Local governments in Florida can't regulate guns and city leaders who don’t abide by state law can face up to a $5,000 fine or removal from office.
That’s led 10 South Florida cities to sue the state -- and one Tampa Bay area city is thinking of joining in.
St. Petersburg Mayor Rick Kriseman is toying with the idea of joining the lawsuit, which hopes to overturn a 2011 law backed by the National Rifle Association and signed by Gov. Rick Scott that essentially stripped cities of the ability to regulate guns.
Kriseman learned of the lawsuit during a presentation at the League of Cities Conference in Orlando this week.
That's according to Benjamin Kirby, communications director for St. Petersburg. He said the mayor will approach the issue cautiously.
“He’s inclined to join that suit but would certainly want to review the filing first, and discuss it with our city attorney before taking any action,” Kirby said.
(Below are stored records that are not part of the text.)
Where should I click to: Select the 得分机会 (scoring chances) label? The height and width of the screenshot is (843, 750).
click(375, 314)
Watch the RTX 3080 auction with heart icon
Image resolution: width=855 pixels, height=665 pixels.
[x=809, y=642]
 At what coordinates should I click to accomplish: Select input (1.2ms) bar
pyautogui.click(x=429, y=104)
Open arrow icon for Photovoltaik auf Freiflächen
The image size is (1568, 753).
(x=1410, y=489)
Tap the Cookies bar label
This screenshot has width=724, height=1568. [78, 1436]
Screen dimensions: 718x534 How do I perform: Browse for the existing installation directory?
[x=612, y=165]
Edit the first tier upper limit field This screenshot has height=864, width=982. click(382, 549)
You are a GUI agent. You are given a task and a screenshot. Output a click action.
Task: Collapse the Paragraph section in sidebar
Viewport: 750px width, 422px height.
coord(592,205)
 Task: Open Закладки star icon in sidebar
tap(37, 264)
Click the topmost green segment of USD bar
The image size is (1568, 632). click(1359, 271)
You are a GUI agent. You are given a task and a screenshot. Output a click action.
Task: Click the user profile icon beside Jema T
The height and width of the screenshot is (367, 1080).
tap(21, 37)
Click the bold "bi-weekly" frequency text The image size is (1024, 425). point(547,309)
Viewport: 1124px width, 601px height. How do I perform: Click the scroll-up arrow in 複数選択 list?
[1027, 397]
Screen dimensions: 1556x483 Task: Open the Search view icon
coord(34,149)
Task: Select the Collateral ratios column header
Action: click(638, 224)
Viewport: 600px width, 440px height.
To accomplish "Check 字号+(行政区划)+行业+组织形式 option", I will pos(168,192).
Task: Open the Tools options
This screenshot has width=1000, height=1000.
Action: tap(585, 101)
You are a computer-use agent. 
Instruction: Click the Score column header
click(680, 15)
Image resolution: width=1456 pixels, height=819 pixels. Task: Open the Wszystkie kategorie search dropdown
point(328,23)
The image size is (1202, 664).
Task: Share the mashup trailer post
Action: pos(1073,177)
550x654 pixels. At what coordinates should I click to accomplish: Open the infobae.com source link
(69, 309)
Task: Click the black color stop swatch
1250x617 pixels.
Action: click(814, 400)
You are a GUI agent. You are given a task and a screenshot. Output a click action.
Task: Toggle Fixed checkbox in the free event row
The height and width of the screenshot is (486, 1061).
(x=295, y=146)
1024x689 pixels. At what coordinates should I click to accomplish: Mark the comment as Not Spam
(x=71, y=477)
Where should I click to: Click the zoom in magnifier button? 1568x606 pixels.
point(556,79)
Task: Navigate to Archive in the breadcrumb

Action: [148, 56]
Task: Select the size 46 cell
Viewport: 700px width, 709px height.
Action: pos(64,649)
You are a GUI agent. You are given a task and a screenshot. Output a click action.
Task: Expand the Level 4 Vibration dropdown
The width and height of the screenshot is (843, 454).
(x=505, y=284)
The City of St. Petersburg is also drafting a plan to change how the city invests its money in companies that sell or make semiautomatic weapons.
Kriseman suggested that idea last month at a March For Our Lives event in St. Petersburg. That investment money doesn’t include city pension funds.
Kirby said city attorneys have started drafting the proposal.
“I don’t have an exact timeline yet, but soon (they will be) presenting to City Council for review, discussion and hopefully approval,” Kirby said.
In a speech at last month's rally, Kriseman said the investment fund is worth $700 million.
“The mayor has also been an outspoken advocate for sensible gun measures," Kirby said. "He has had a limited ability to enact common sense gun reforms in the city that he oversees because of preemption imposed on him and any other mayor in Florida by a legislature that seems to be controlled by the NRA."